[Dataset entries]
----

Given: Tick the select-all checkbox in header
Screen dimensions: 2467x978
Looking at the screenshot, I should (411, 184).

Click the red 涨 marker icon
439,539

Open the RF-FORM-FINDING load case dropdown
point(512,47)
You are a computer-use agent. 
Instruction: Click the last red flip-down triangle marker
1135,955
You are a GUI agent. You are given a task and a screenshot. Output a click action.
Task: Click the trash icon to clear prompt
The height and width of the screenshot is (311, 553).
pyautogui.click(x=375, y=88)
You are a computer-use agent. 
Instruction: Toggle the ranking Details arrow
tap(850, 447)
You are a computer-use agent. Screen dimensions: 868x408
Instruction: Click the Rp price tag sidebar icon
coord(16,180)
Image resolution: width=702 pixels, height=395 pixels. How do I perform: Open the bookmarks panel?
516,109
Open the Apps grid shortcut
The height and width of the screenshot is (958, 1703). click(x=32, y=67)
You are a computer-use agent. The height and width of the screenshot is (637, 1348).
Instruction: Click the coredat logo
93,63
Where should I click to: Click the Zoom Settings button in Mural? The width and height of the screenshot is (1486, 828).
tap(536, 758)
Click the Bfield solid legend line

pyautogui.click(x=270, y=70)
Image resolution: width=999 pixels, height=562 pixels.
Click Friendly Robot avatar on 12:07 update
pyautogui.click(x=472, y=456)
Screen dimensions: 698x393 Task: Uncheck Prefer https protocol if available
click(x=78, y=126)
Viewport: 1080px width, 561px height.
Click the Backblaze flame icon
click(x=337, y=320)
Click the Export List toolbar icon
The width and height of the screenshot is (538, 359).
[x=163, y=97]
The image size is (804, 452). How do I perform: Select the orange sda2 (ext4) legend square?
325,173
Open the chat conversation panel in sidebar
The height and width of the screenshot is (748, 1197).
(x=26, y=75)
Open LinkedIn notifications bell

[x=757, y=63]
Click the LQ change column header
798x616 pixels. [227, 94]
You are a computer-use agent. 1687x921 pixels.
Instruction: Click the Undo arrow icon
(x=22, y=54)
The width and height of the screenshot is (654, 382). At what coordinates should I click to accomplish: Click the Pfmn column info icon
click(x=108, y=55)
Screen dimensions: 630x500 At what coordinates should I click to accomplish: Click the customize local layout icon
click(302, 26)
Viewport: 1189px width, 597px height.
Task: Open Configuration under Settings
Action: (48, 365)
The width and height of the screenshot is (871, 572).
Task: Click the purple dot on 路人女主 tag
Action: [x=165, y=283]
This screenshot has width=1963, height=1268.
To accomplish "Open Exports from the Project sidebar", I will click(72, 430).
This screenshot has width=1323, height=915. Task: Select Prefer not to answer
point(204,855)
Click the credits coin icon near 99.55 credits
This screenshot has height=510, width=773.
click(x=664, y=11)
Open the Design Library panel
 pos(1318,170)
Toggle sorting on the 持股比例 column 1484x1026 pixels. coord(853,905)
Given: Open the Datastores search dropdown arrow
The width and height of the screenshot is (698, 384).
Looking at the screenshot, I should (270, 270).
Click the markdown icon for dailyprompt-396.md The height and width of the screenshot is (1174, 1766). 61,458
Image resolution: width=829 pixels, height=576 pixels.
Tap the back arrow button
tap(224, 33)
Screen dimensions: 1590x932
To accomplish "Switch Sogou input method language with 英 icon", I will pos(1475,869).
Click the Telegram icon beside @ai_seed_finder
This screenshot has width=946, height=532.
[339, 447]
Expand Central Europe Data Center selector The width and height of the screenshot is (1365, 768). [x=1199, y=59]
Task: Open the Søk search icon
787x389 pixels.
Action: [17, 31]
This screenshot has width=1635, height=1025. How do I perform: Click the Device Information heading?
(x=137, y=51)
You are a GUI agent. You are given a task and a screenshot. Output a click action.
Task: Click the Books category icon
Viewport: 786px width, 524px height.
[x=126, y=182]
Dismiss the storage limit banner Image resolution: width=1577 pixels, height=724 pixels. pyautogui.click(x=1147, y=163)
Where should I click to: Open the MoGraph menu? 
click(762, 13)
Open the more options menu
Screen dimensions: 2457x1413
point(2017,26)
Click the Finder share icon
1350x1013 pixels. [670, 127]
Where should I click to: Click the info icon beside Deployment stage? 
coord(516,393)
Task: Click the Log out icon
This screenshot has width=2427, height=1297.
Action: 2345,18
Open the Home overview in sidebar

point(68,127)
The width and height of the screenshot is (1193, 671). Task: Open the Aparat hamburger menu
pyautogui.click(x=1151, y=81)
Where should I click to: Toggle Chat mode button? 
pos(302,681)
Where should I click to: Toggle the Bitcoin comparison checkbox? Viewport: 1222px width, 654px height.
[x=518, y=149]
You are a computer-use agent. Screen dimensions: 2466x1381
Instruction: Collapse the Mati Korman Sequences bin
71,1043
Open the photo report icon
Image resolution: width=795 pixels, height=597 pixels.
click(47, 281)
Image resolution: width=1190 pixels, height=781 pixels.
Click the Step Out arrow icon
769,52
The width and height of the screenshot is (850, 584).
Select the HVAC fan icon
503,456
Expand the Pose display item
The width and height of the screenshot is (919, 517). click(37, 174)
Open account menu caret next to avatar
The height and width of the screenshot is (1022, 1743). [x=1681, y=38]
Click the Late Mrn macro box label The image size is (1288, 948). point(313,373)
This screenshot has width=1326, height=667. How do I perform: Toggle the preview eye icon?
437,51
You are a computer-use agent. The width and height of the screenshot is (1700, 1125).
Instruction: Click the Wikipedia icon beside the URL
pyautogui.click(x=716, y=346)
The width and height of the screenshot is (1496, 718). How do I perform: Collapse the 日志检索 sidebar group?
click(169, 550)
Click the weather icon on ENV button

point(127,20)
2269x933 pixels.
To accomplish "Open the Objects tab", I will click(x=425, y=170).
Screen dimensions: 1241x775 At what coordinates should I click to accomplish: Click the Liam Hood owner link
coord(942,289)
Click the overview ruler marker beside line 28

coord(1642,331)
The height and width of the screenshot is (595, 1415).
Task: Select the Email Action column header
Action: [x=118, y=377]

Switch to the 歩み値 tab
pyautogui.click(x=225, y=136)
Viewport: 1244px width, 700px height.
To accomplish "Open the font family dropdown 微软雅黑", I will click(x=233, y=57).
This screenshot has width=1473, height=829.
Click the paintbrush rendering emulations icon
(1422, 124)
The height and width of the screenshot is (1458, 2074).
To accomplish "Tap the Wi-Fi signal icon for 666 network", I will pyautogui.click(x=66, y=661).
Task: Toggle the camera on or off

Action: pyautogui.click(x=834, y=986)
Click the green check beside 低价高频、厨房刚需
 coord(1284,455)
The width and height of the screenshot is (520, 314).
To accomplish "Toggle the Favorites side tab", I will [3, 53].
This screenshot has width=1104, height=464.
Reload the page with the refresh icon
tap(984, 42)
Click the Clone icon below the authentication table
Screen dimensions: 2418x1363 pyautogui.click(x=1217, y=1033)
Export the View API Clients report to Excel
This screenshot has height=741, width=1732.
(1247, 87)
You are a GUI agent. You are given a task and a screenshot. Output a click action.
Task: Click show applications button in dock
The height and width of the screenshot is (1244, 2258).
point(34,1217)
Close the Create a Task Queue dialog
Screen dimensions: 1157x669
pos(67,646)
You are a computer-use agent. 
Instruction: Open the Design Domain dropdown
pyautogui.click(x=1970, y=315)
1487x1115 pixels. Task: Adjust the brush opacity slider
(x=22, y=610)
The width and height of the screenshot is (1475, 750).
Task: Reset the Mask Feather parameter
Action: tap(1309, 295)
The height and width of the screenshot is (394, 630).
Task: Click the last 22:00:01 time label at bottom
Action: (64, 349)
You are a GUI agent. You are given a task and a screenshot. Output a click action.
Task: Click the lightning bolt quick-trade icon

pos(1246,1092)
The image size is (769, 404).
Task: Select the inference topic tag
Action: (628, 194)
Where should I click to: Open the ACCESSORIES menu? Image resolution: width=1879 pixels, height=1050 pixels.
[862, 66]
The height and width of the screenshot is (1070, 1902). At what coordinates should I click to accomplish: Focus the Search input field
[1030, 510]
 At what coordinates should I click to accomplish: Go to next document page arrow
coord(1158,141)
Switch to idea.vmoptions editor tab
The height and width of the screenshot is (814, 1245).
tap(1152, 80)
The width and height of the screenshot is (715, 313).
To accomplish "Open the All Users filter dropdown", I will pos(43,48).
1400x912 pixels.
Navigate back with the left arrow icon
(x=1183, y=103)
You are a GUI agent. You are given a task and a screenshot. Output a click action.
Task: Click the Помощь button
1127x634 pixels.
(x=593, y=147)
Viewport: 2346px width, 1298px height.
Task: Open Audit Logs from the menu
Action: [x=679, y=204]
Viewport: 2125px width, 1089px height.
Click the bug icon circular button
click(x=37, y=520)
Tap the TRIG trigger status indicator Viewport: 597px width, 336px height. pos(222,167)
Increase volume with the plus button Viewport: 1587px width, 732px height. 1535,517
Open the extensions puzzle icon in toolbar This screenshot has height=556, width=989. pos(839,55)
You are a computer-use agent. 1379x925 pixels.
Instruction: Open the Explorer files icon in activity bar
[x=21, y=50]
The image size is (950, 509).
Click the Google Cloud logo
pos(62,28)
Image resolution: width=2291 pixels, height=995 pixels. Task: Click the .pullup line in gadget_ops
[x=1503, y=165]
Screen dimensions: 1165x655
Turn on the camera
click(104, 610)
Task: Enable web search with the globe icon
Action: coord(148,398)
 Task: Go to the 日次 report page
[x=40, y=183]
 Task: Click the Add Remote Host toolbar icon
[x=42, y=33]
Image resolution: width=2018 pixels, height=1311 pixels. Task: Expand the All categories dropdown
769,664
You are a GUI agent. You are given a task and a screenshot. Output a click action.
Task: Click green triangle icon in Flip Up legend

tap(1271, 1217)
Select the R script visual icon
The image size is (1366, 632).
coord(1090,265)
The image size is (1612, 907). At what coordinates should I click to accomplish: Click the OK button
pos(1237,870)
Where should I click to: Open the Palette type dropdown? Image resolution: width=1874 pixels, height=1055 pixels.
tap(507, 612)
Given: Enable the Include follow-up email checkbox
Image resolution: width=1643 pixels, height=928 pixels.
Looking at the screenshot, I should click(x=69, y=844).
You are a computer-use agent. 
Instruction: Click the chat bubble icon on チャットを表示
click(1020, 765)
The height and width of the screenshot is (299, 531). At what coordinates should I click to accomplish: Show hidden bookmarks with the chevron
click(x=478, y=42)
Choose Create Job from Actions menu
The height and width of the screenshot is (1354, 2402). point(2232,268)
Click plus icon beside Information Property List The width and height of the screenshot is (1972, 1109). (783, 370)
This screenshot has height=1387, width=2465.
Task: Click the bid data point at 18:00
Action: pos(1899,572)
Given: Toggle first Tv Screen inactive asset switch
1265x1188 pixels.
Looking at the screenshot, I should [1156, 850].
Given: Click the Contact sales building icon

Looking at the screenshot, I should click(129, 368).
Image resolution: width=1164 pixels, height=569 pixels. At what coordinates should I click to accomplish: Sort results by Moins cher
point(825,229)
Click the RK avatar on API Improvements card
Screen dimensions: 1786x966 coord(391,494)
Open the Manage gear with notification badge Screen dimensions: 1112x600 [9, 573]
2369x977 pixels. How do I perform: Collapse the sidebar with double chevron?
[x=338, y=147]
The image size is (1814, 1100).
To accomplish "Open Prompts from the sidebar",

----

--- Assignment ---
Look above for the line with "Toggle sorting on" and the line with "You are a computer-use agent. Screen dimensions: 2466x1381"; transcribe both and all lines in between, exactly, and nothing else.

--- Problem solution ---
Toggle sorting on the 持股比例 column 1484x1026 pixels. coord(853,905)
Given: Open the Datastores search dropdown arrow
The width and height of the screenshot is (698, 384).
Looking at the screenshot, I should (270, 270).
Click the markdown icon for dailyprompt-396.md The height and width of the screenshot is (1174, 1766). 61,458
Image resolution: width=829 pixels, height=576 pixels.
Tap the back arrow button
tap(224, 33)
Screen dimensions: 1590x932
To accomplish "Switch Sogou input method language with 英 icon", I will pos(1475,869).
Click the Telegram icon beside @ai_seed_finder
This screenshot has width=946, height=532.
[339, 447]
Expand Central Europe Data Center selector The width and height of the screenshot is (1365, 768). [x=1199, y=59]
Task: Open the Søk search icon
787x389 pixels.
Action: [17, 31]
This screenshot has width=1635, height=1025. How do I perform: Click the Device Information heading?
(x=137, y=51)
You are a GUI agent. You are given a task and a screenshot. Output a click action.
Task: Click the Books category icon
Viewport: 786px width, 524px height.
[x=126, y=182]
Dismiss the storage limit banner Image resolution: width=1577 pixels, height=724 pixels. pyautogui.click(x=1147, y=163)
Where should I click to: Open the MoGraph menu? 
click(762, 13)
Open the more options menu
Screen dimensions: 2457x1413
point(2017,26)
Click the Finder share icon
1350x1013 pixels. [670, 127]
Where should I click to: Click the info icon beside Deployment stage? 
coord(516,393)
Task: Click the Log out icon
This screenshot has width=2427, height=1297.
Action: 2345,18
Open the Home overview in sidebar

point(68,127)
The width and height of the screenshot is (1193, 671). Task: Open the Aparat hamburger menu
pyautogui.click(x=1151, y=81)
Where should I click to: Toggle Chat mode button? 
pos(302,681)
Where should I click to: Toggle the Bitcoin comparison checkbox? Viewport: 1222px width, 654px height.
[x=518, y=149]
You are a computer-use agent. Screen dimensions: 2466x1381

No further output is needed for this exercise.